Figure 3. ChIP analysis of DDX21 gene, luciferase reporter assay and overexpression of C/EBPβ.

(A) qPCR analysis to quantify the relative amounts of DNA obtained by ChIP for the potential regulatory sites of DDX21. DDX21_I1 depicts the regulatory site in the first intron of the DDX21 gene. DNA quantities (expressed as percentages of input) were compared for specific IPs versus IgG IP samples. One representative qPCR result of the different sites is shown. Error bars indicate SD (n = 3), p<0.05. (B) Luciferase reporter assays after transfection of HEK293T cells with the reporter plasmid containing the regulatory site of the intron region of DDX21 and expression vector to overexpress the C/EBPβ isoforms LAP* and LAP. Bars represent relative luciferase activity for the respective vectors.
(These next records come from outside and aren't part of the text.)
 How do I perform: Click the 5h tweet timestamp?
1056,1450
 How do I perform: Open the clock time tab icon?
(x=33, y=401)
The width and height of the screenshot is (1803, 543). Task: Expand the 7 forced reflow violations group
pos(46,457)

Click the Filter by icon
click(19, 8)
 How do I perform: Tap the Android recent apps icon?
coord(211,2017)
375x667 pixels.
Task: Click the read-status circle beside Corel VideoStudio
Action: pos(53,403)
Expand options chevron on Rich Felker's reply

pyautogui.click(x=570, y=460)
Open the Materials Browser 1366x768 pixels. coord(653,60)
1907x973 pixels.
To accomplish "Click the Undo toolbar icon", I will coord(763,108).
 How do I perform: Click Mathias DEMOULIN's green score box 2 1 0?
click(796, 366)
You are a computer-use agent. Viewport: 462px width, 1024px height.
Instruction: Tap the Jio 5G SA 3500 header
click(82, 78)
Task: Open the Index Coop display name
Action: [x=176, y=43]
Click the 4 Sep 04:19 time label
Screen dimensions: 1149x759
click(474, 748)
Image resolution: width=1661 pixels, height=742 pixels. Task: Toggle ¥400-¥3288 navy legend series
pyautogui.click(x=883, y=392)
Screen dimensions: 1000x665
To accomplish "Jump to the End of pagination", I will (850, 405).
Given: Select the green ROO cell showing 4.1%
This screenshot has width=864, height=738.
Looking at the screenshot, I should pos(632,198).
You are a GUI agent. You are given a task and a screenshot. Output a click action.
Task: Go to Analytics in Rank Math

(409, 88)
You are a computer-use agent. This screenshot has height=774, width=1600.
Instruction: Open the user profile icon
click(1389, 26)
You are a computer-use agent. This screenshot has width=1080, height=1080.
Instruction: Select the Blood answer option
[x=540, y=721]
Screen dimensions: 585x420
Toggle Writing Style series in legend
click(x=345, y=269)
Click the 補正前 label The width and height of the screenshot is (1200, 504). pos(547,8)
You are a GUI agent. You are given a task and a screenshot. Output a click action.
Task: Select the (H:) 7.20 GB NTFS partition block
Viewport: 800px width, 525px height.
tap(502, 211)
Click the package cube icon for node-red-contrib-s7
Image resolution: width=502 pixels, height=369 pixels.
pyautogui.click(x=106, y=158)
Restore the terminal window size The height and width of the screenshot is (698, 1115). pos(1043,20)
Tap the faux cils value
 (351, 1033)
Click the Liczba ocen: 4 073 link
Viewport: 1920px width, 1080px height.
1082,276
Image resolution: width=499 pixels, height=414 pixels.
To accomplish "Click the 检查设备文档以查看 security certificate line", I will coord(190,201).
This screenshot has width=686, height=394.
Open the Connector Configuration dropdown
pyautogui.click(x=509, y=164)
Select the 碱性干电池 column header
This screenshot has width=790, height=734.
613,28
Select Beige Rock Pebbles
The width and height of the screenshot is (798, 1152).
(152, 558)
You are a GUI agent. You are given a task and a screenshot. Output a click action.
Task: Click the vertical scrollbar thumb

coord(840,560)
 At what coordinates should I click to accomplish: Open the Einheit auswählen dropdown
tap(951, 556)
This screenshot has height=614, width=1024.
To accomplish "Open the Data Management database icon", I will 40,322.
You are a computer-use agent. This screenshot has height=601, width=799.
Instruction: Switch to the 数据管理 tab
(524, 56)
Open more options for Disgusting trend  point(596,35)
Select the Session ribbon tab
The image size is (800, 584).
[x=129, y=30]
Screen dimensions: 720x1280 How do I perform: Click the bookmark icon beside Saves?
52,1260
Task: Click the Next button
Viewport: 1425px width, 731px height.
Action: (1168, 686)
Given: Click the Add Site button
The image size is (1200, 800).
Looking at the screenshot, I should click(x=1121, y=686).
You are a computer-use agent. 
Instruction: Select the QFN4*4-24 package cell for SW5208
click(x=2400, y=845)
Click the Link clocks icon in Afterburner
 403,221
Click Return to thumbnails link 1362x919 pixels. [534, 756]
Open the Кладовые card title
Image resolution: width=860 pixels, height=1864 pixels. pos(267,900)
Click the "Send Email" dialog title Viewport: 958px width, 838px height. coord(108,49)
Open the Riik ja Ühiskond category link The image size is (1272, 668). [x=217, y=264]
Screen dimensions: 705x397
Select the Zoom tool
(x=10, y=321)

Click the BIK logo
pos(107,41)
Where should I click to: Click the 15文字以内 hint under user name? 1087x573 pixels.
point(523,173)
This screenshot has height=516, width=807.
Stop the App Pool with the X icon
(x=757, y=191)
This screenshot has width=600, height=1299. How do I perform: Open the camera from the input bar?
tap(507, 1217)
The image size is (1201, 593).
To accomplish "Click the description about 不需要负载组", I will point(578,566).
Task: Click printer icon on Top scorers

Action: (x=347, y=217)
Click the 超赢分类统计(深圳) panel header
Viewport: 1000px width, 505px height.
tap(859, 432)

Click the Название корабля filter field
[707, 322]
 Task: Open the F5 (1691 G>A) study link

Error bars indicate SD (n = 3), p<0.05. (C) Flow cytometric analysis of transduced Mac-1 cells and untreated controls three days after lentiviral infection. The percentage of GFP-positive cells represents the percentage of infected cells. (D) Western Blot analysis of the C/EBPβ isoforms LAP* and LAP and of DDX21 in the transduced Mac-1 and SR786 cells three days after infection. Each lane of the Western Blot contains 20 µg protein extract. Tubulin was used as loading control. Mac-1/SR786 = uninfected cells, pRRL = empty virus, pRRL-LAP* = virus containing the C/EBPβ isoform LAP* sequence, pRRL-LAP = virus containing the C/EBPβ isoform LAP sequence.